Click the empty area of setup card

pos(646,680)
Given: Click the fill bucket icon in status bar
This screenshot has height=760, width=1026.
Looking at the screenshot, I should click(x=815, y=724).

§ PROBLEM STATEMENT
Word for word, please return the lines from the one containing "Given: Click the" through the end of the listing, both ends included, and nothing else.

§ WORKED SOLUTION
Given: Click the fill bucket icon in status bar
This screenshot has height=760, width=1026.
Looking at the screenshot, I should click(x=815, y=724).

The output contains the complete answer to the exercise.